Excerpt to read:
►

The Argentine respondent argues that Koppel's request was filed too
late to confer legality on the initiation of these proceedings with
regard to the products at issue. Gulf States Tube maintains that the
Department has discretion to permit the amendment of a petition for
purposes of adding co-petitioners who produce the domestic like
product, at such time and upon such circumstances as deemed appropriate
by the Department.
The Court of International Trade (CIT) has upheld in very broad
terms the Department's ability to allow amendments to petitions. For
example, in Citrosuco Paulista, S.A. v. United States, 704 F. Supp.
1075 (Ct. Int'l Trade 1988), the Court sustained the Department's
granting of requests for co-petitioner status filed by six domestic
producers on five different dates during an investigation. The Court
held that the addition of the co-petitioners cured any defect in the
petition, and that allowing the petition to be amended was within
Commerce's discretion:
[S]ince Commerce has statutory discretion to allow amendment of
a dumping petition at any time, and since Commerce may self-initiate
a dumping petition, any defect in a petition filed by [a domestic
party is] cured when domestic producers of the like product [are]
added as co-petitioners and Commerce [is] not required to start a
new investigation.
Citrosuco, 704 F. Supp. at 1079 (emphasis added). The Court reasoned
that if Commerce were to have dismissed the petition for lack of
standing, and to have required the co-petitioners to refile at a later
date, it ``would have elevated form over substance and fruitlessly
delayed the antidumping investigation . . . when Congress clearly
intended these cases to proceed expeditiously.'' Id. at 1083-84.
Koppel has been an interested party and a participant in these
investigations from the outset. The timing of Koppel's request for co-
petitioner status and the fact that it made its request in response to
Siderca's challenge to Gulf States's Tube's standing does not render
its request invalid. See Final Affirmative Countervailing Duty
Determination; Live Swine and Fresh, Chilled, and Frozen Pork Products
from Canada, 50 FR 25097 (June 17, 1985). The Department has rejected a
request to add a co-petitioner based on the untimeliness of the request
only where the Department determined that there was not adequate time
for opposing parties to submit comments and for the Department to
consider the relevant arguments. See Final Affirmative Countervailing
Duty Determination: Certain Stainless Steel Hollow Products from
Sweden, 52 FR 5794, 5795, 5803 (February 26, 1987). In this
investigation, the respondents have had an opportunity to comment on
Koppel's request for co-petitioner status, and the Argentine respondent
has done so in its case brief. Therefore, we have determined that,
because respondents would not be prejudiced or unduly burdened,
amendment of the petition to add Koppel as co-petitioner is
appropriate.

◄

Exercise aim: Please continue the excerpt on adding Koppel as a co-petitioner, starting after its final sentence. The listing after this point comes from an unrelated source.

Records provided:
►

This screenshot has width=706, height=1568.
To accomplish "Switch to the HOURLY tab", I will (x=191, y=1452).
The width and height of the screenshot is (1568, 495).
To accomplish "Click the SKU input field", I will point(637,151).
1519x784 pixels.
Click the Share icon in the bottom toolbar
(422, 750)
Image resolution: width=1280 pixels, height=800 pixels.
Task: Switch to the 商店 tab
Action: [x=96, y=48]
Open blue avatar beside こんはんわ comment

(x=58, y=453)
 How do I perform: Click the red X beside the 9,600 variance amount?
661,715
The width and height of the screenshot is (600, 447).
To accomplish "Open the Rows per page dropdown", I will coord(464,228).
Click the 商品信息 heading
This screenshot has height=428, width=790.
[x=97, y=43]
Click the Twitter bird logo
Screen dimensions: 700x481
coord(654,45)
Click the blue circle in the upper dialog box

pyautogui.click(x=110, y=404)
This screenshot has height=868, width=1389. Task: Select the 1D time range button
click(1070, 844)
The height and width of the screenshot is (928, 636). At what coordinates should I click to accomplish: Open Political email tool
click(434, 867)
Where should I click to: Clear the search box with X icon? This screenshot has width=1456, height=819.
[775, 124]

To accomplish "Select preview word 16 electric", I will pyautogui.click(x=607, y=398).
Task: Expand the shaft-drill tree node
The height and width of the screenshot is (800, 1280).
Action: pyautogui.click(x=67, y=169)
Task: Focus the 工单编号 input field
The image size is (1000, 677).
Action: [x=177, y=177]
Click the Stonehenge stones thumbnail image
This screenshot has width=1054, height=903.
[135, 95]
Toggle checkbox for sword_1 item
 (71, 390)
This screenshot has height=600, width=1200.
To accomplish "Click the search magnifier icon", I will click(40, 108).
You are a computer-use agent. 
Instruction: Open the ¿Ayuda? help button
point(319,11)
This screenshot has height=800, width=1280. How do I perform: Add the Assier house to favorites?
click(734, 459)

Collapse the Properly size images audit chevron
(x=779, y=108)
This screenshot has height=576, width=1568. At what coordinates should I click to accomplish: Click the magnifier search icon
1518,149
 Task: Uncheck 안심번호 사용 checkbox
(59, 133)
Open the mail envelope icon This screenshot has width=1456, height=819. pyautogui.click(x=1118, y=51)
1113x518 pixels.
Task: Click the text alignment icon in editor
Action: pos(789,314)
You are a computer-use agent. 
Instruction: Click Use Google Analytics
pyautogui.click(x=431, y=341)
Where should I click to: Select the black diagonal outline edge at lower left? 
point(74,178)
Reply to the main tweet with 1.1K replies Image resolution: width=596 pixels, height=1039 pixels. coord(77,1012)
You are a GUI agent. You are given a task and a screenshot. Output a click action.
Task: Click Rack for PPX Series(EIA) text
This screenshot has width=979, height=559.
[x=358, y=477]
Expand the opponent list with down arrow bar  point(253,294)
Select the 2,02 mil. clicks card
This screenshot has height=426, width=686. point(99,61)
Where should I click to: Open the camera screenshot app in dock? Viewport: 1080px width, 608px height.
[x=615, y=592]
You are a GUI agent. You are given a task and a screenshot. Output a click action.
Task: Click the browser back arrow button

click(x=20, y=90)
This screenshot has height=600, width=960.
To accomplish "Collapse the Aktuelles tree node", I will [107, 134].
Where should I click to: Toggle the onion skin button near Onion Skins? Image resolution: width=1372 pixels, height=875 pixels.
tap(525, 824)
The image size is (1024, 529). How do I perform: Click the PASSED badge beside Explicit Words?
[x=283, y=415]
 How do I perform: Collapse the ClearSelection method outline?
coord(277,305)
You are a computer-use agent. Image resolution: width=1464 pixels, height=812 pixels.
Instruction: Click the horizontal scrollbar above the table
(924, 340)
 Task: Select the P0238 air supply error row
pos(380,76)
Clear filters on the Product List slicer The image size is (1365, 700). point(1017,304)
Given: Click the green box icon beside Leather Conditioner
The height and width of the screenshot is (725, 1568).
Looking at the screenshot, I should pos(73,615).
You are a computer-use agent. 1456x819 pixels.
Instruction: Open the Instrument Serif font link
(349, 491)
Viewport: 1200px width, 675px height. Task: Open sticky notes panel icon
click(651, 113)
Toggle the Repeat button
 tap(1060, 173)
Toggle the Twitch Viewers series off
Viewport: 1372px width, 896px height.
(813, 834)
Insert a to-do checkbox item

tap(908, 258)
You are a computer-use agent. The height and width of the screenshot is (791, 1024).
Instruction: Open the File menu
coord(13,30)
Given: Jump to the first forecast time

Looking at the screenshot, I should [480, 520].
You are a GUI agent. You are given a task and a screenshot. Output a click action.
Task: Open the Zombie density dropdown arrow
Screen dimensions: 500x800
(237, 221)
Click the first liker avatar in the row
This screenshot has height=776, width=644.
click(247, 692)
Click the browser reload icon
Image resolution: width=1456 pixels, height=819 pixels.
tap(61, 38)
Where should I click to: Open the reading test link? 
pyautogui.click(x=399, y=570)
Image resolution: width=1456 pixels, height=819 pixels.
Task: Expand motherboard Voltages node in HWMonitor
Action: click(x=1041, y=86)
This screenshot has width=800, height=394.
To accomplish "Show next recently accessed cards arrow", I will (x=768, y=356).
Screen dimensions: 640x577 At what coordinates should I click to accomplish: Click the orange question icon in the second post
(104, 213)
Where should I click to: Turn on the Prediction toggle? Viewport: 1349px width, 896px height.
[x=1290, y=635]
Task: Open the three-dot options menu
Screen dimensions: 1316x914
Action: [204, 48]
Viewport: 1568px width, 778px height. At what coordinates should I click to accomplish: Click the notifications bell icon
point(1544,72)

◄

Final result:
Period of Investigation
The period of investigation (POI) is January 1, through June 30,
1994.
Applicable Statute and Regulations
Unless otherwise indicated, all citations to the statute and to the
Department's regulations are in reference to the provisions as they
existed on December 31, 1994.
Such or Similar Comparisons
We have determined that all the products covered by this
investigation constitute a single category of such or similar
merchandise.
Best Information Available (BIA)
We have determined that the questionnaire responses submitted by
MRW are unusable because we were unable to verify their accuracy. Most
importantly, we found at verification that MRW failed to include the
costs incurred by one of its two manufacturing facilities which
produced subject merchandise during the POI among the costs reported
for differences-in-merchandise (difmer) adjustment purposes, despite
the fact that the response had indicated, and MRW claimed up until the
final hours of verification, that its reported costs reflected a
weighted-average of the two plants. Accurate difmer information is
crucial to the Department's analysis in this case because there are
very few, if any, comparisons of identical merchandise. In general,
seamless pipe in Germany is produced and sold to DIN specifications
while seamless pipe exported to the United States is produced to ASTM
specifications.
Other significant problems were discovered at verification. Company
officials could not explain or provide adequate support documentation
to explain numerous discrepancies and omissions. MRW was unable to tie
the reported difmer data to its financial statements. MRW also failed
to adequately demonstrate that the sales data reported to the
Department took into account changes in price, quantity and date of
sale. Finally, numerous other errors were found ranging in magnitude
from significant discrepancies to minor clerical errors, for the
majority of the items we attempted to verify. Collectively, these
discrepancies and omissions demonstrate that MRW's questionnaire
response is unreliable and unusable for purposes of the final
determination.
Section 776(b) of the Act provides that if the Department is unable
to verify, within the time specified, the accuracy and completeness of
the factual information submitted, it shall [[Page 31979]] use BIA as
the basis for its determination. Consequently, we have based this
determination on BIA. (See decision memorandum from The Team to Barbara
R. Stafford dated June 12, 1995, for a detailed discussion of our
verification findings and BIA recommendation.)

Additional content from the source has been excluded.